* Exercise details:
Print each of the rows below exactly as it stands, leaving out the pictures.

[Target pointing data]
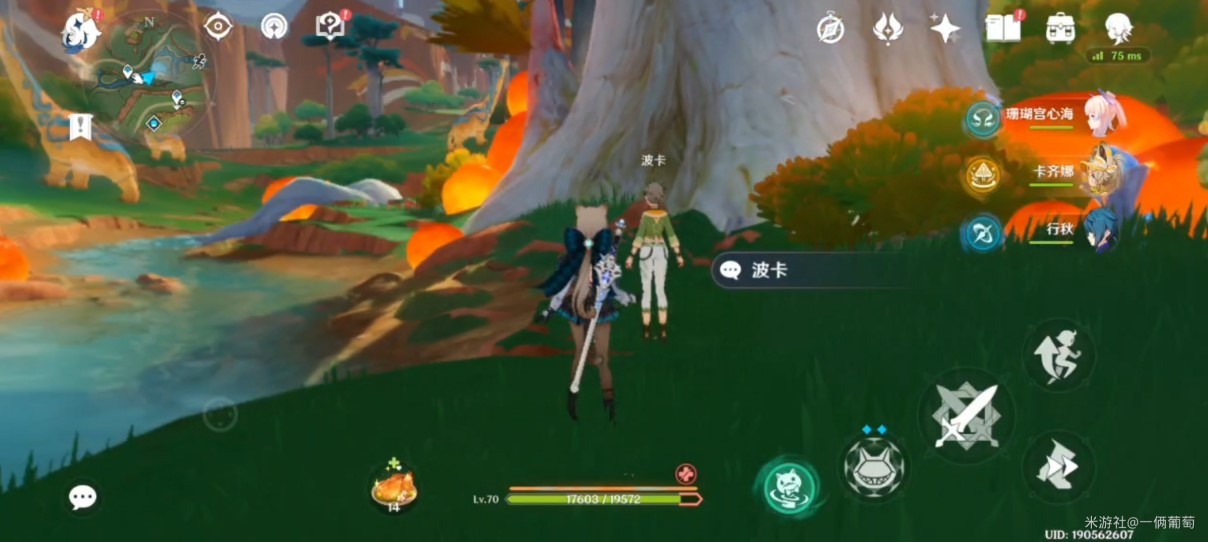Open the compass events icon
1208x542 pixels.
click(830, 29)
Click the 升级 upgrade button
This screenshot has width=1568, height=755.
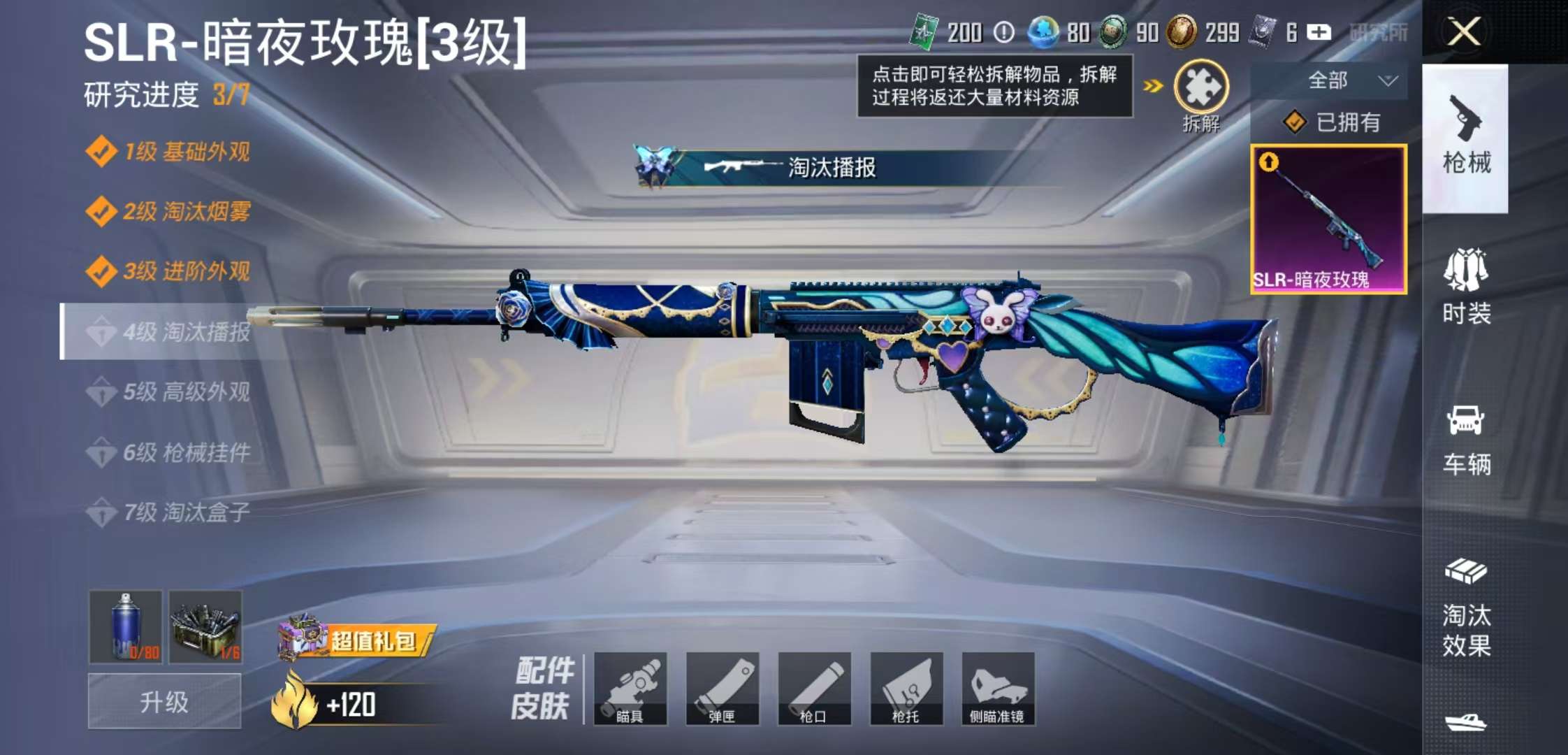click(x=164, y=701)
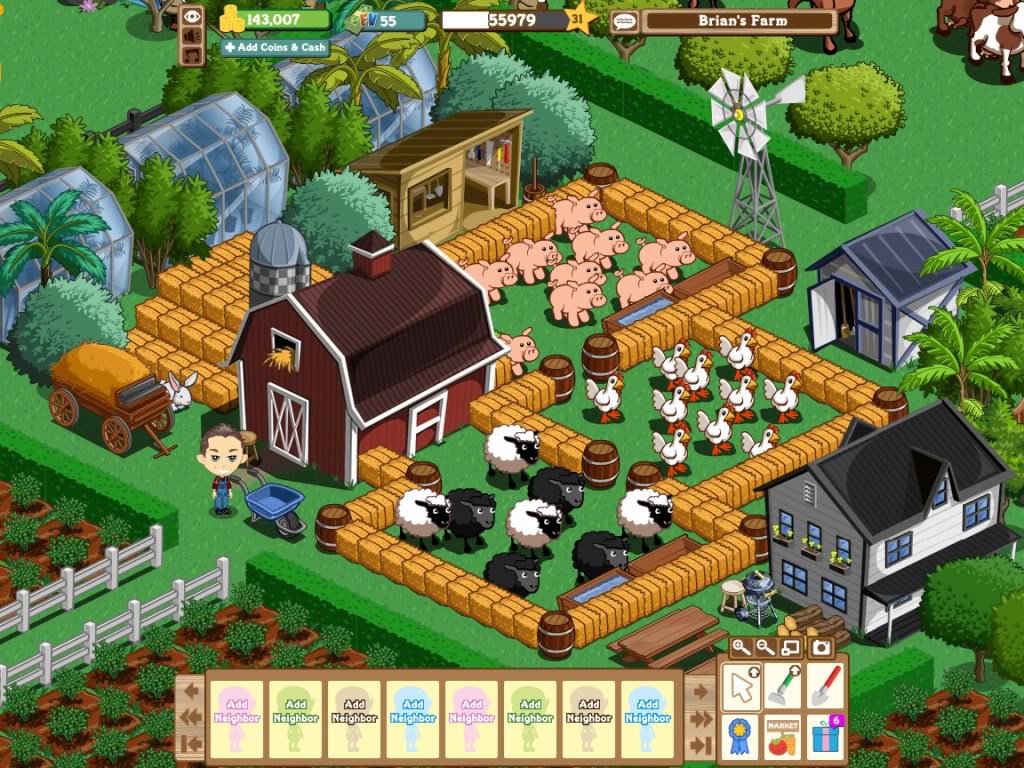The height and width of the screenshot is (768, 1024).
Task: Click the speech bubble icon beside farm name
Action: 624,20
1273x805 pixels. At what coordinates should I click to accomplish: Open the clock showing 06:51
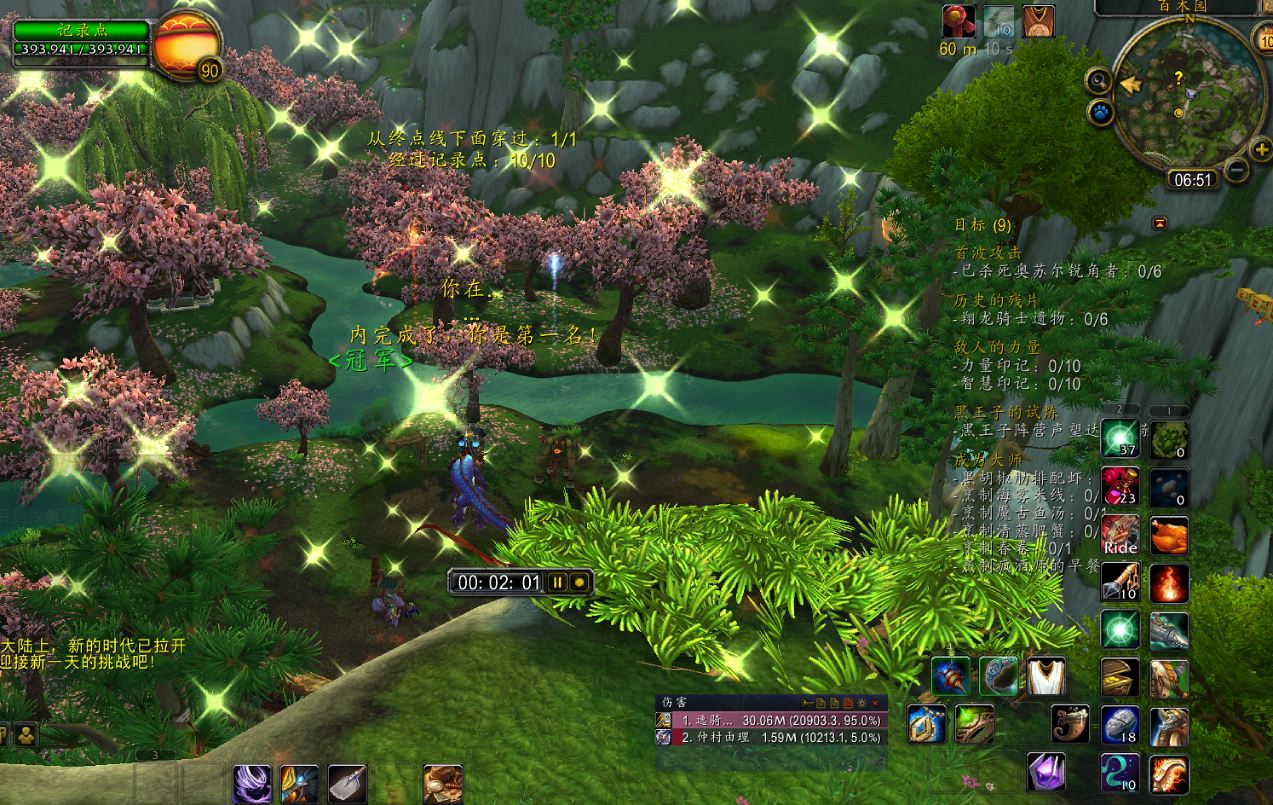coord(1190,180)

* Task answer:
Open the compass events icon
1208x542 pixels.
click(830, 29)
Click the 升级 upgrade button
This screenshot has width=1568, height=755.
click(x=164, y=701)
The height and width of the screenshot is (768, 1024).
Task: Click the speech bubble icon beside farm name
Action: 624,20
1273x805 pixels. At what coordinates should I click to accomplish: Open the clock showing 06:51
coord(1190,180)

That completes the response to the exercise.